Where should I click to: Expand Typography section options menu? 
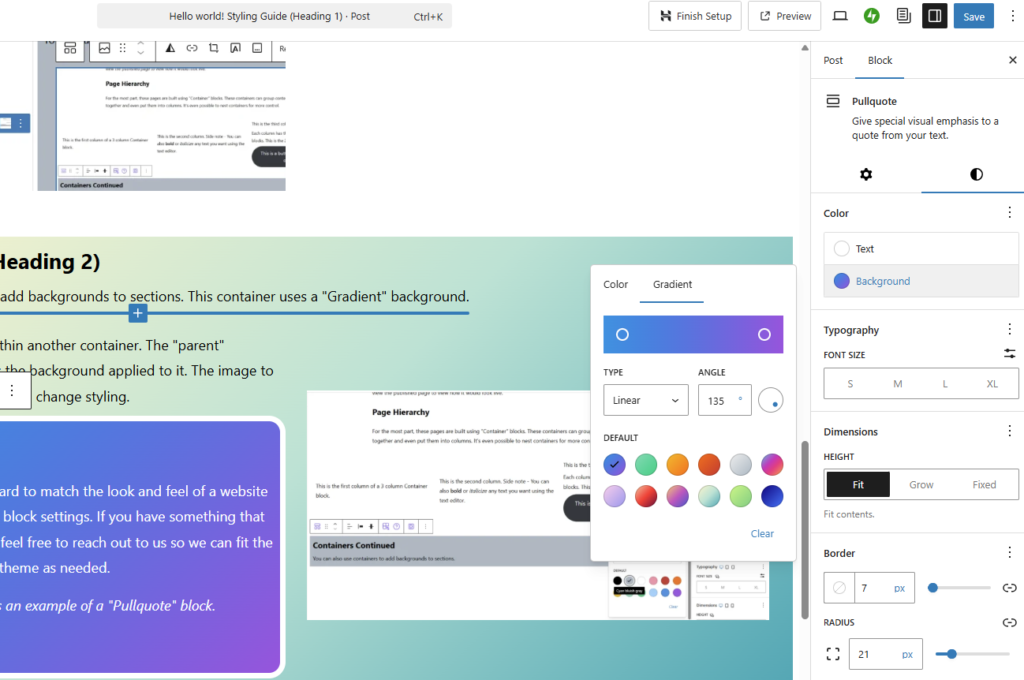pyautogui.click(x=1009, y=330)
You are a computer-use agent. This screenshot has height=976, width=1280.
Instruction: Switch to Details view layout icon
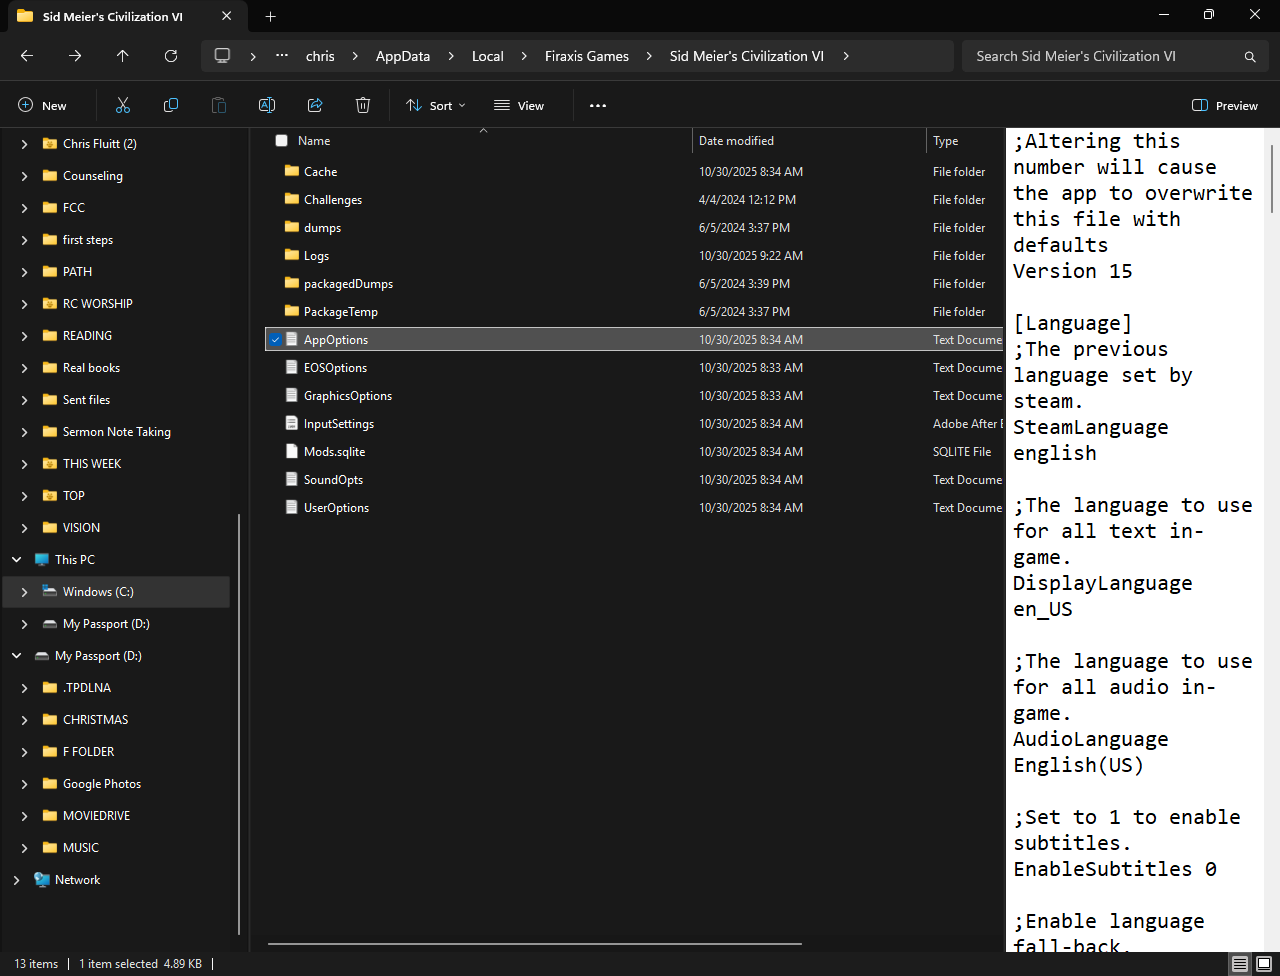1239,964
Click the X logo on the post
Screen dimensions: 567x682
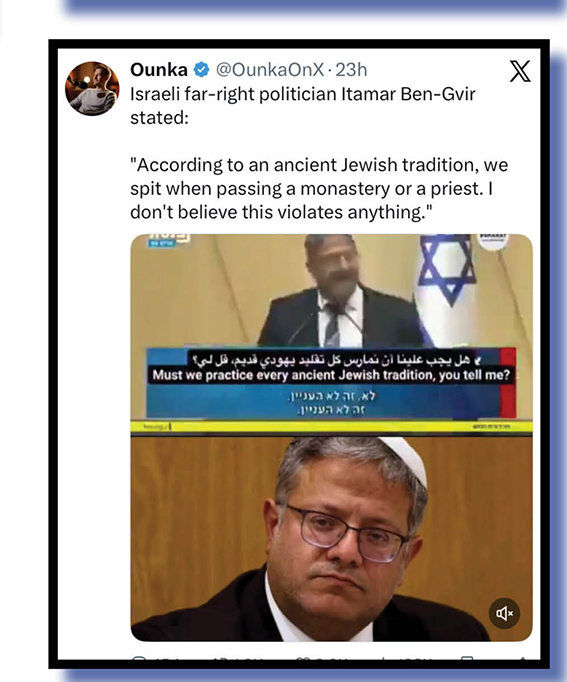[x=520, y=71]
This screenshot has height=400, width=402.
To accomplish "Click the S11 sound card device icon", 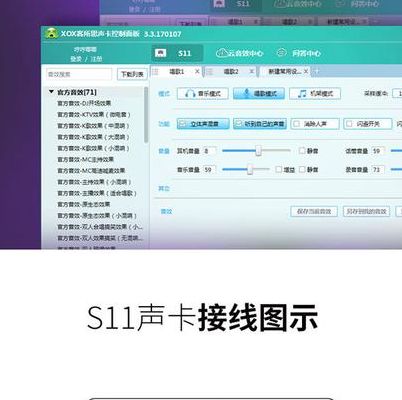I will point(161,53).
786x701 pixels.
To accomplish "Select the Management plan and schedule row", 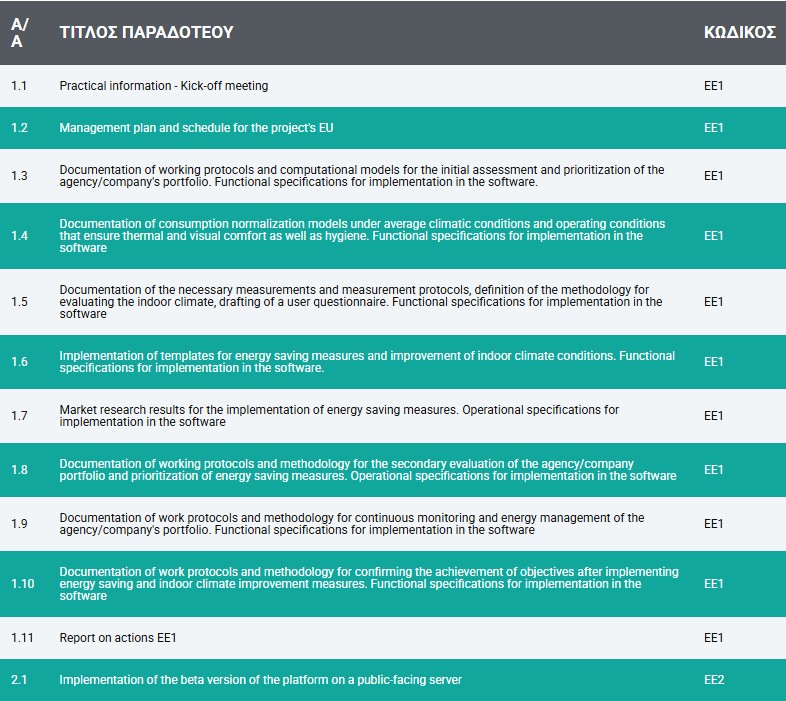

▸ Exercise
Count every line of the data in which the word "screenshot" appears, and report only the total.

▸ Response to this exercise
2